== DOCUMENT SEGMENT

Canadian international assistance in Nigeria

With a population of about 193 million, Nigeria is the most populous country in Africa— with one fifth of all sub-Saharan Africans living within its borders.

Endowed with good access to skills, capital, technology, fertile land, oil and mineral resources, Nigeria has enormous potential. The country's return to civilian government in 1999, followed by sound fiscal policy decisions, has brought economic stability and real gains in rural incomes. Although going through an economic recession, Nigeria is still Africa's largest economy and its strategic geographic location makes its stability important to the region.

Nigeria’s challenges

Yet the challenges Nigeria faces are staggering: the country ranks 152 out of 188 countries on the United Nations 2016 human development index. More than 62% of Nigerians (119 million people of the 193 million) live on less than $1.90/day. The same number is under 24 years of age.

Nigerians, particularly women and children, experience some of the worst threats to health in Africa. Despite having only two% of the world’s population, Nigeria accounts for 14% of global maternal mortality. One in six children born in Nigeria will not reach his or her fifth birthday, and the country has the second-highest rate of newborn deaths worldwide.

The maternal mortality rate is 814 deaths per 100,000 live births; neonatal mortality is 39 deaths per 1,000 live births; infant mortality is 78 deaths per 1,000 live births; and out of 1,000 children under the age of five, 124 die.

Nigeria also has low immunization coverage and is one of the three remaining endemic countries for polio. Access to basic public services is grossly inadequate to meet the needs of the greater part of the population.

Nigeria is a young and relatively stable democracy. Its public institutions are still fragile and face the challenge of encouraging unity in a country divided along lines of ethnicity, religion, regionalism and class—each with vastly opposing interests.

Instability and insecurity are major risk factors, and the country has suffered from significant violence since 2010. Poverty and inequality affect Nigerian women disproportionately, fuel violence and make youth vulnerable to radicalization by terrorist movements such as Boko Haram. Nigeria is also one of the countries most threatened by climate change impacts and desertification. Three out of four rural Nigerians depend on natural resources for their livelihood.

Our international development assistance

Search the Project Browser to see what Canada is doing to support development in Nigeria.

Canada draws on the priorities identified by the Government of Nigeria and state-level strategies, to guide its international development programming in the country.

Canada works closely with Nigeria to improve health outcomes for mothers, newborns and children and to help eradicate polio. Increasingly Canada’s programming investments are addressing gaps in sexual and reproductive health and rights of women and girls.

====
== DATA SUPPLIED

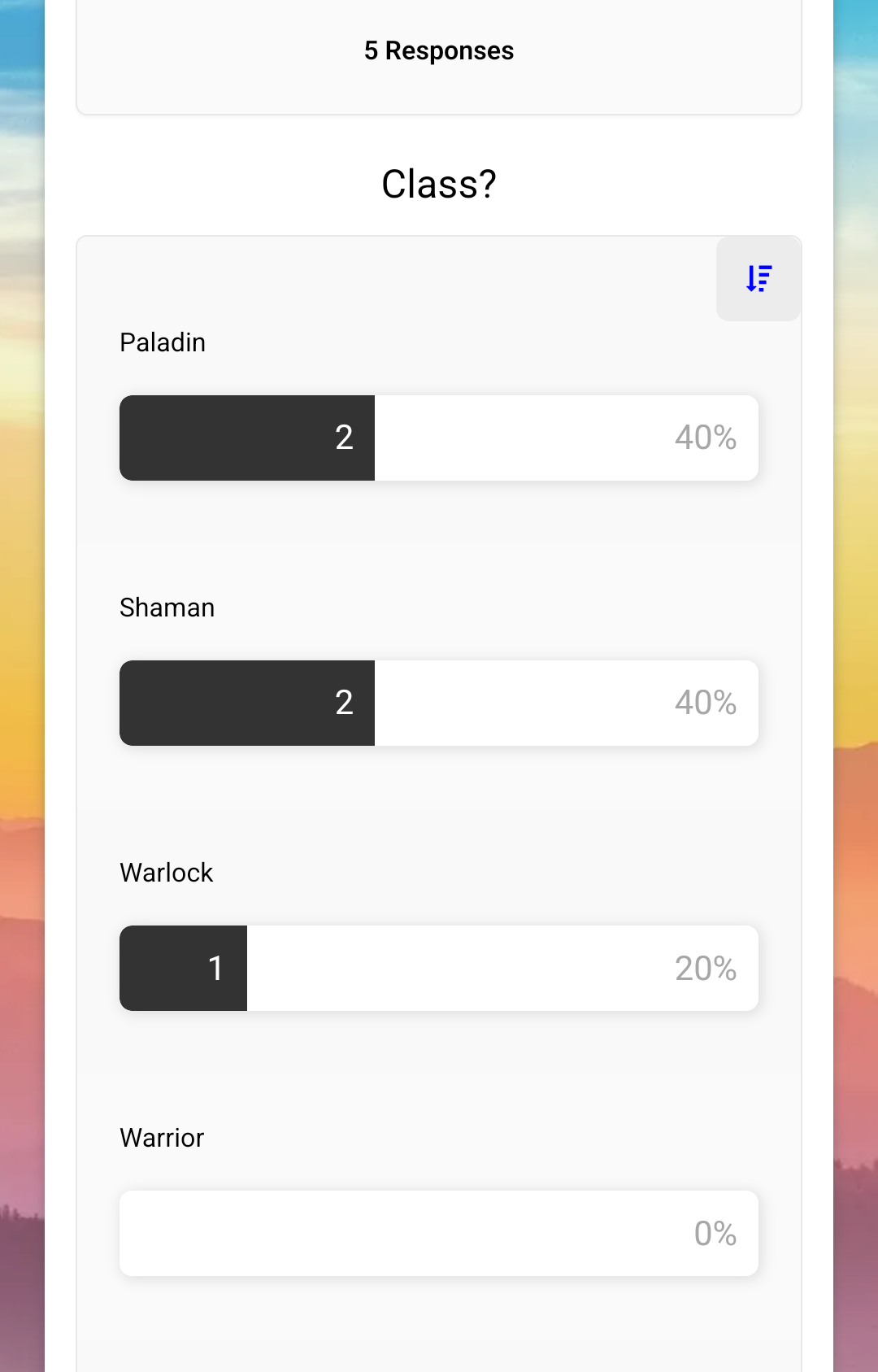Image resolution: width=878 pixels, height=1372 pixels.
Task: Select the Shaman result bar
Action: 439,703
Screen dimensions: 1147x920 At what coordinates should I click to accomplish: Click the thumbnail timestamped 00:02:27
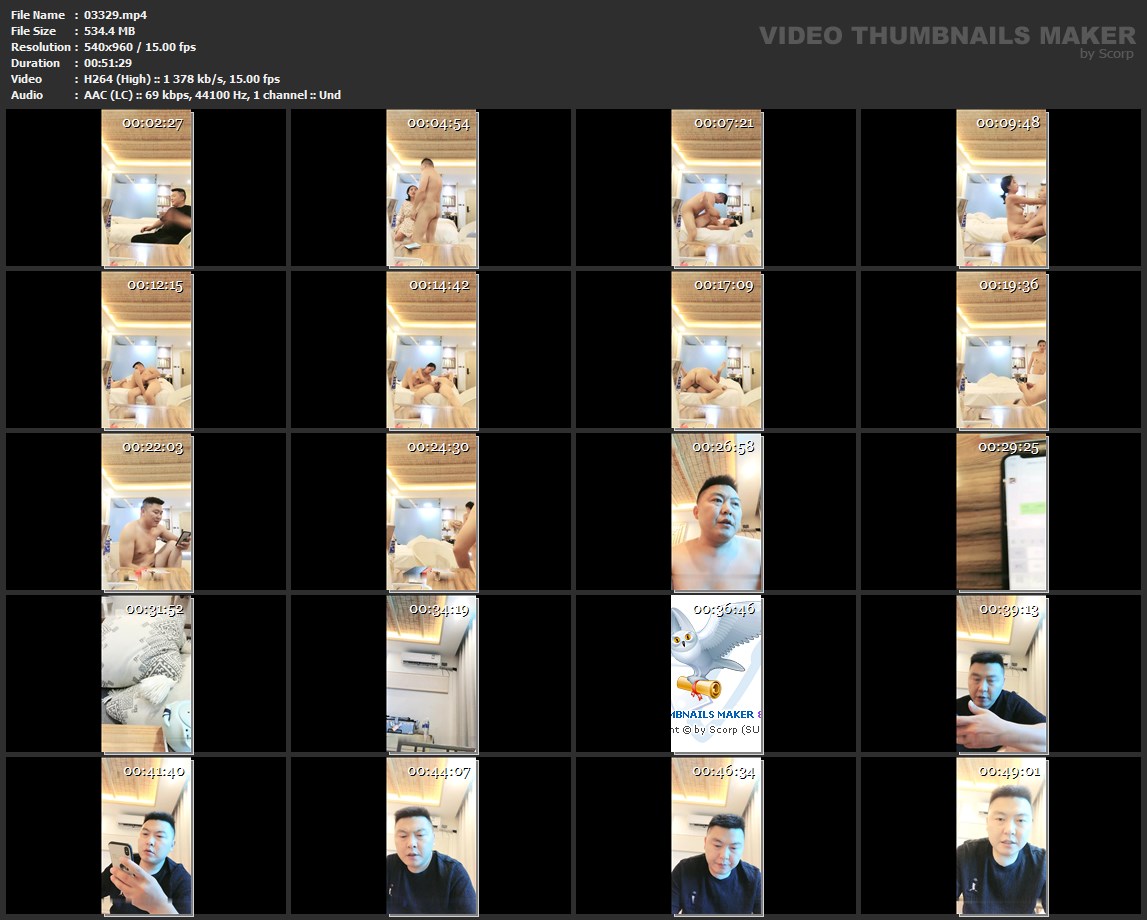147,188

====

> [YOUR ASSIGNMENT]
Reproduce, word for word, the portion of the text about Canadian assistance in Nigeria that begins with the words containing "Nigeria’s challenges" and ends with "five, 124 die.". Rely solely on the text about Canadian assistance in Nigeria, not the listing.

> [TASK OUTPUT]
Nigeria’s challenges

Yet the challenges Nigeria faces are staggering: the country ranks 152 out of 188 countries on the United Nations 2016 human development index. More than 62% of Nigerians (119 million people of the 193 million) live on less than $1.90/day. The same number is under 24 years of age.

Nigerians, particularly women and children, experience some of the worst threats to health in Africa. Despite having only two% of the world’s population, Nigeria accounts for 14% of global maternal mortality. One in six children born in Nigeria will not reach his or her fifth birthday, and the country has the second-highest rate of newborn deaths worldwide.

The maternal mortality rate is 814 deaths per 100,000 live births; neonatal mortality is 39 deaths per 1,000 live births; infant mortality is 78 deaths per 1,000 live births; and out of 1,000 children under the age of five, 124 die.